I am not skeered of 6ft mices or ducks, i promise to mostly behave ( you will have to have words with my inner child to make sure she does)i also promise i make Mickey Mouse ears look good.

I will be cool with a capital coo :)

bigmtn said...

I skip all anon posts. Pick a mame or I am not reading your posts. I can' t be bothered to read. E

Yukari said...

REK - about the witch story, in one of the Oz books (and in the later movie, Return to Oz) there is a witch who wears different heads as if they were hats or shoes. She asks Dorothy if she could have her head and offers to swap it for one from her collection. With the new Oz movie out not so long ago, the chances that this was on TV as a rerun and either your daughter or her siblings may have caught this scene are not too small.

Gobsmacked by all yall said...

@imagrandma
Yah, sorry imagrandma. Someone's tone set me off.
Hugs and Kisses
Gobs

Gobsmacked by all yall said...

@Jay

That link snatched the breath right out of my chest. Wow. Perfect example!!

Anonymous said...

So when I say other, open questions, that's meant to say, ask other questions that are open ended.

I relied on my comma after other to indicate a change in questioning technique. If I hadn't put the comma there, it would have been 'other open questions' which would indicate that I thought Yes and No were open questions. You and I are on the same page @Interviewer. My punctuation is unimpeachable there, but I probably should have been more explicit.

Do ya get me?

:)

jay said...

thanks :)

Dee said...

exhausted said...
http://m.vice.com/read/did-a-murderer-just-give-himself-away-on-yelp

This Is Fascinating....

*****************************
Thanks exhausted.

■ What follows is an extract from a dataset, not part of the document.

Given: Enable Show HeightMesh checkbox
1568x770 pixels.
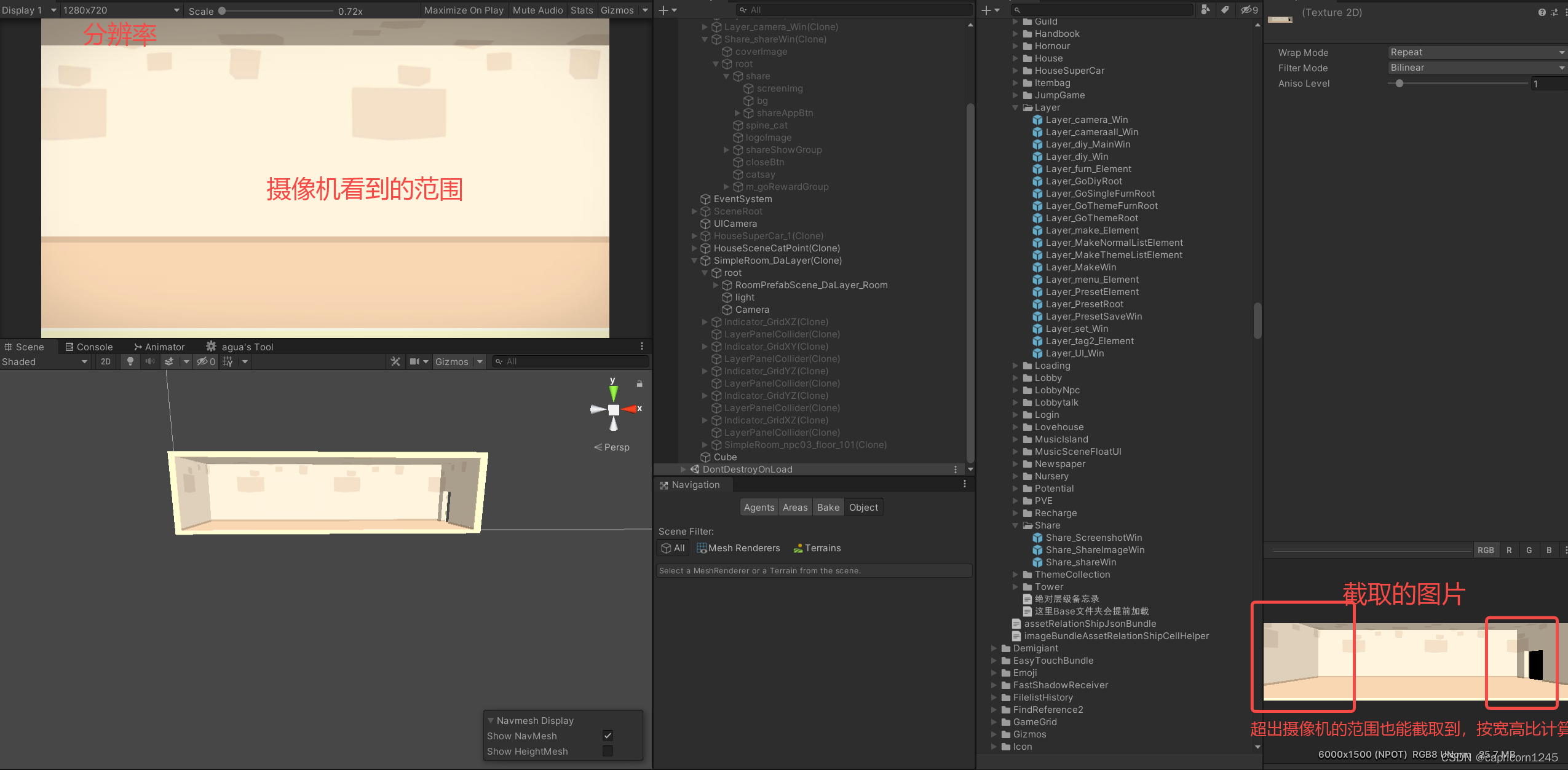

That was interesting. "Grant" immediately picked up on the past tense usage by the roommate while she was still "missing" and thought it was hinky.

REK said...

Like I said earlier, it's not that 3 year olds don't or can't tell us the truth. they obivously can. but when i ask my daughter what she ate for lunch today at daycare and she tells me peanut butter sandwich which is the same answer she gives almost every time, (and i know this isn't the case) i know that my judgement tells me there are some limitations to childrens memories. i'm not being disrespectful to her. i'm actually curious about her memory.

Interviewer said...

I, too, find your punctuation unimpeachable. I did not take issue with it. My point is to ask as few questions as possible and I stand by the initial yes or no question, or any yes or no question not including emotional language or trigger language. Since we are not at odd, let's wrap.

Anonymous said...

We have a special connection @Interviewer.

Anonymous said...

@Anon@5:09, i bet you were a cute zygote.

ima.grandma said...

Gobsmacked by all yall said...
@imagrandma
Yah, sorry imagrandma. Someone's tone set me off.
Hugs and Kisses
Gobs

Funny how you can go from 0 to 10 being irritated by a comment simply because of their mere presence over your broadband connection. I get excited sometimes too, not to worry hon.

ima.grandma said...

@interviewer

I am impressed with your conflict resolution skill set. Good job!

Anonymous said...

Nelson Mandela IS DEAD!!!!

Anonymous said...

Role playing: Aurora shootings, Dunn death, teacher/bank robber in Colorado,and some guy trying to think like a stalker dressing up in all black to go hang out in tall grass at night.

If this were domestic violence, more than likely the neighbors would have heard quarrelling before and been privy to regular arguments.

It is possible some young "guy" wanted a caper since it's the 'in' thing. Could explain the falling-agile, but not sure footed.